After forecasts issued by the Ernst & Young ITEM club have deemed Britain’s economic situation as “worse than [we] thought,” a €2 trillion bailout is expected to be finalised next week to help stimulate  economies in the eurozone.

However, if doubts continue over whether the bailout package will be sufficient, the International Monetary Fund (IMF) may be asked to provide assistance to indebted nations like Italy and Spain. If such a move is required, British taxpayers may have to accumulatively pay several billion pounds in additional taxes in 2011.

Other statements issued by Ernst & Young ITEM indicated that any “bright spots” highlighting the economic recovery of the UK have all but become a dim “flicker” due to the continuing euro debt crisis. In fact, the companies prediction for British economic growth rate during 2011 has been cut in half in the past six months. The new economic growth rate is forecast at only 0.9% for the entirety of 2011, which would mean almost no growth in the British economy for the remainder of the year.

Despite the Bank of England’s recent announcement that it would be devoting another 75 billion pounds towards quantitative easing efforts, Ernst & Young ITEM has stated that this move is unlikely to have a significant impact on Britain’s economic recovery, instead recommending that the BOE consider slashing interest rates from 0.5% to 0.25% as a more effective measure.

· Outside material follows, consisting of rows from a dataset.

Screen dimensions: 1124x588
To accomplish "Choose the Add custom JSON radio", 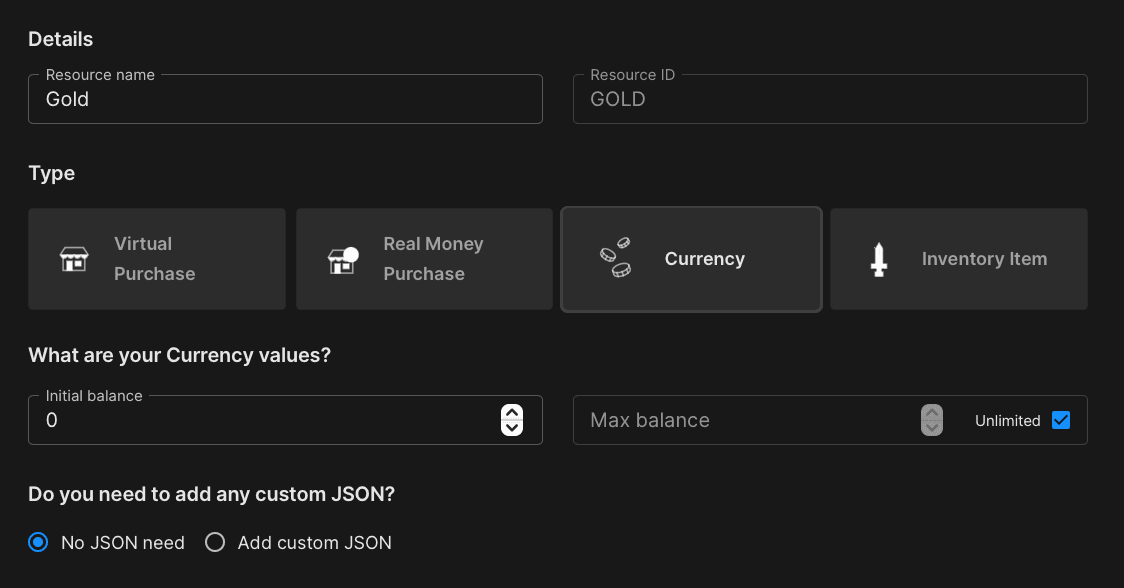I will [215, 543].
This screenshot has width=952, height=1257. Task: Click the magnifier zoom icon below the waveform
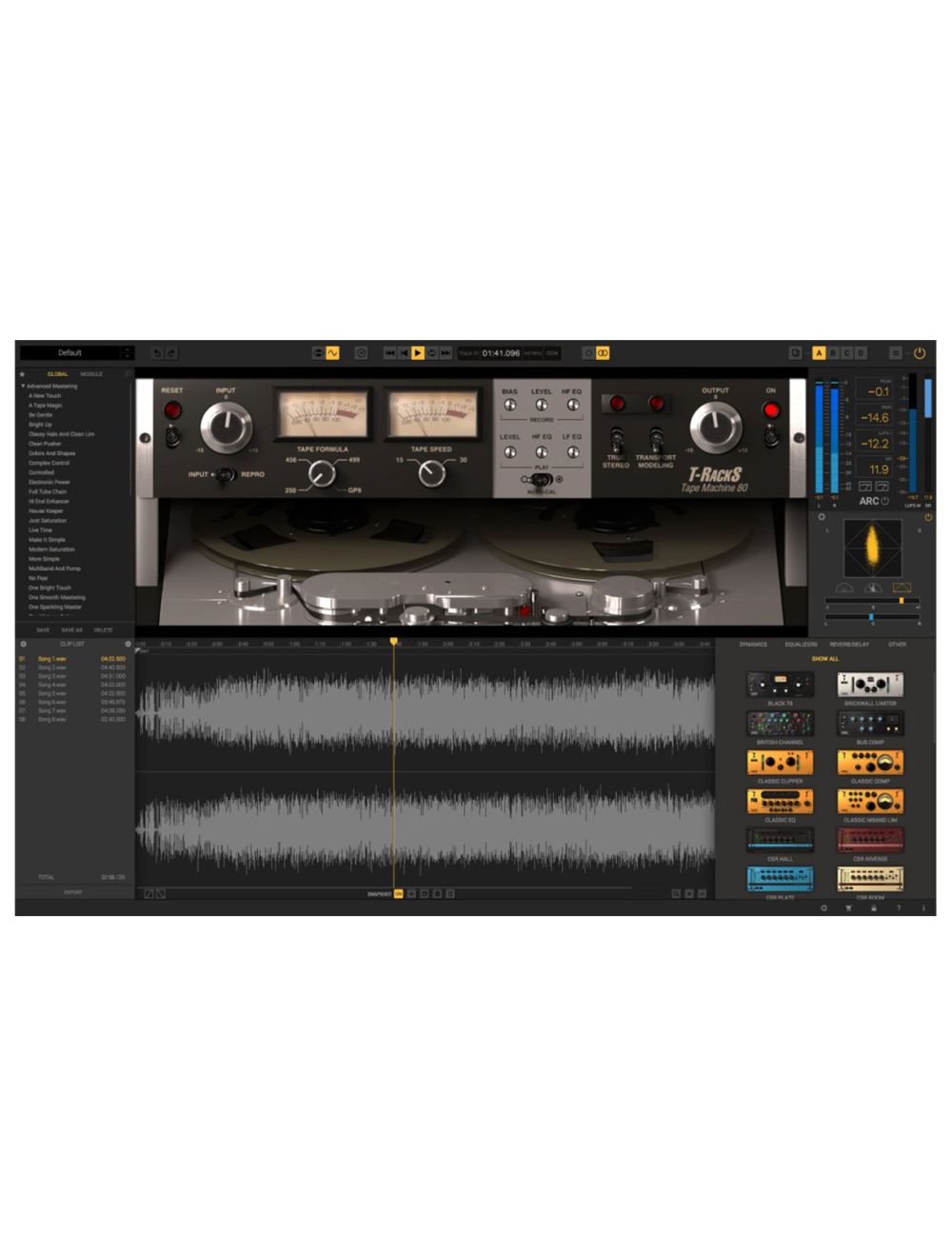(x=675, y=893)

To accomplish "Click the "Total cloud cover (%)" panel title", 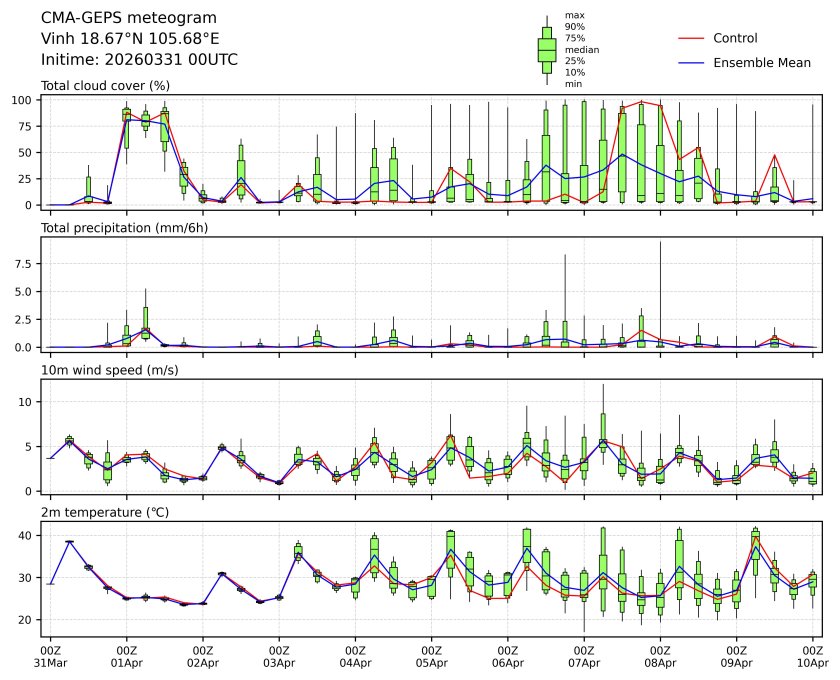I will [104, 86].
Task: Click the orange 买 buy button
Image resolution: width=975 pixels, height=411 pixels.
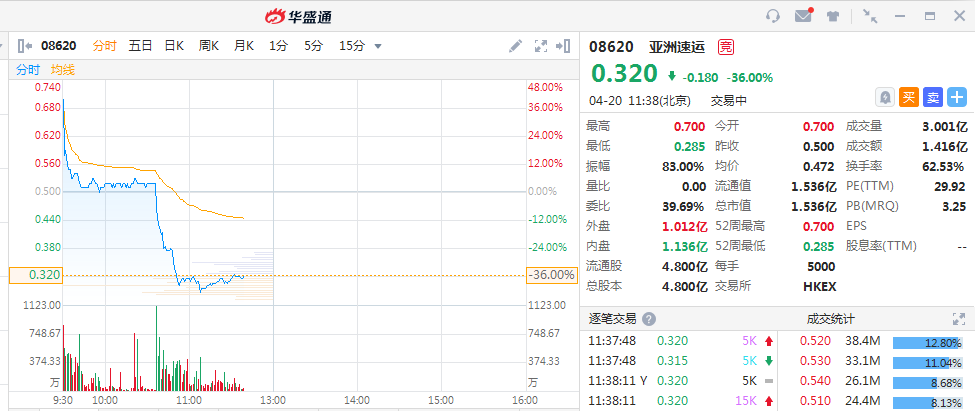Action: [x=909, y=97]
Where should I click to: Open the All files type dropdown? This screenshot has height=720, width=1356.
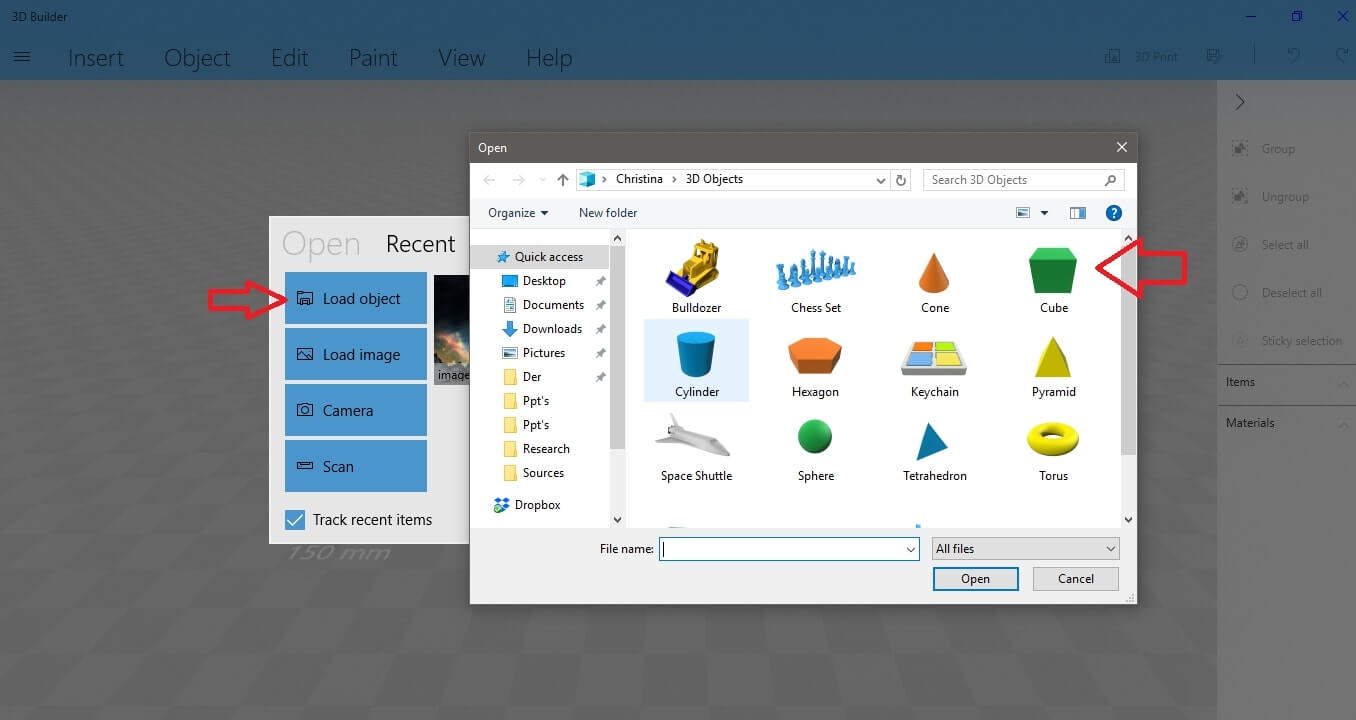pyautogui.click(x=1025, y=549)
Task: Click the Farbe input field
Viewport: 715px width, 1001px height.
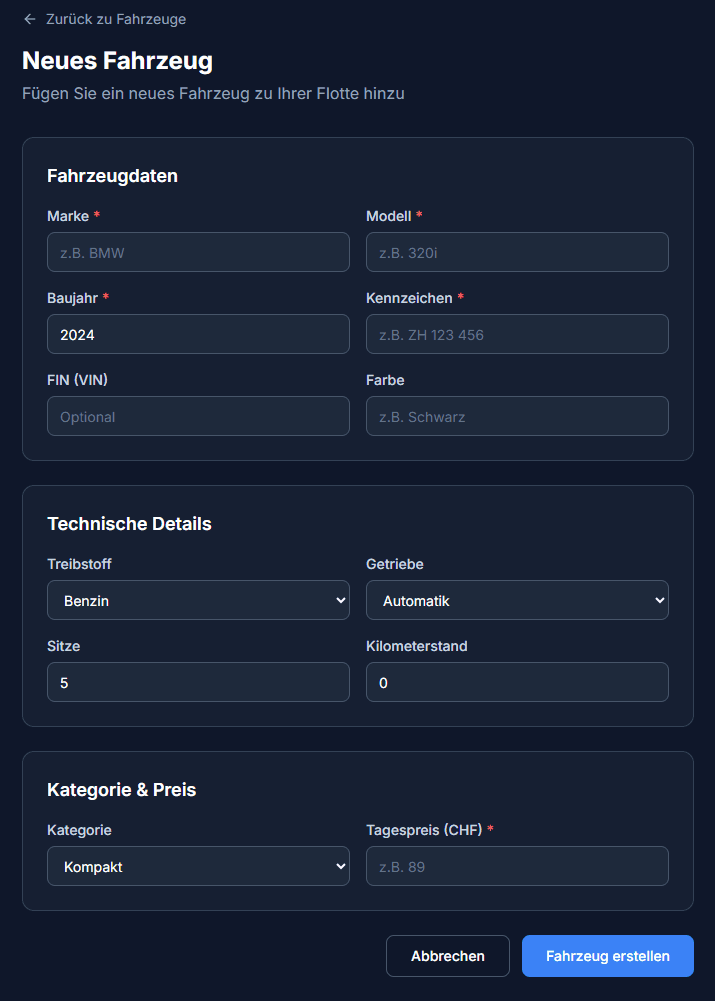Action: 517,416
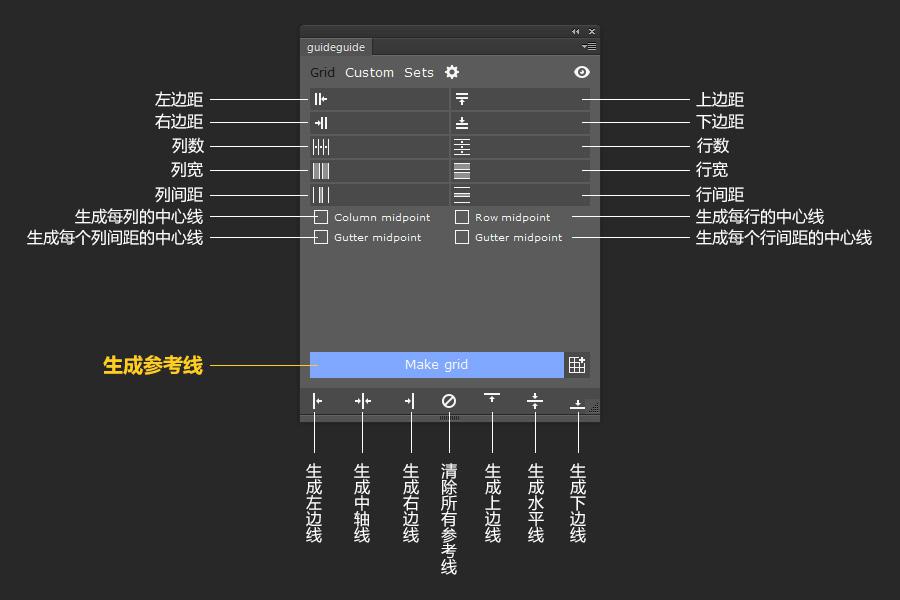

In addition to the pessimistic outlook for economic growth, Ernst & Young has also forecast that the unemployment rate in the UK may increase to more than 2.5 million before March 2013. Meanwhile, European leaders are expected to converge Sunday in a G20 summit that will discuss a €2 trillion rescue bailout package for the entire European continent. The proposed scheme may reveal new plans to help Greece, a severely indebted nation that may be allowed to file bankruptcy and default on a percentage of its debts.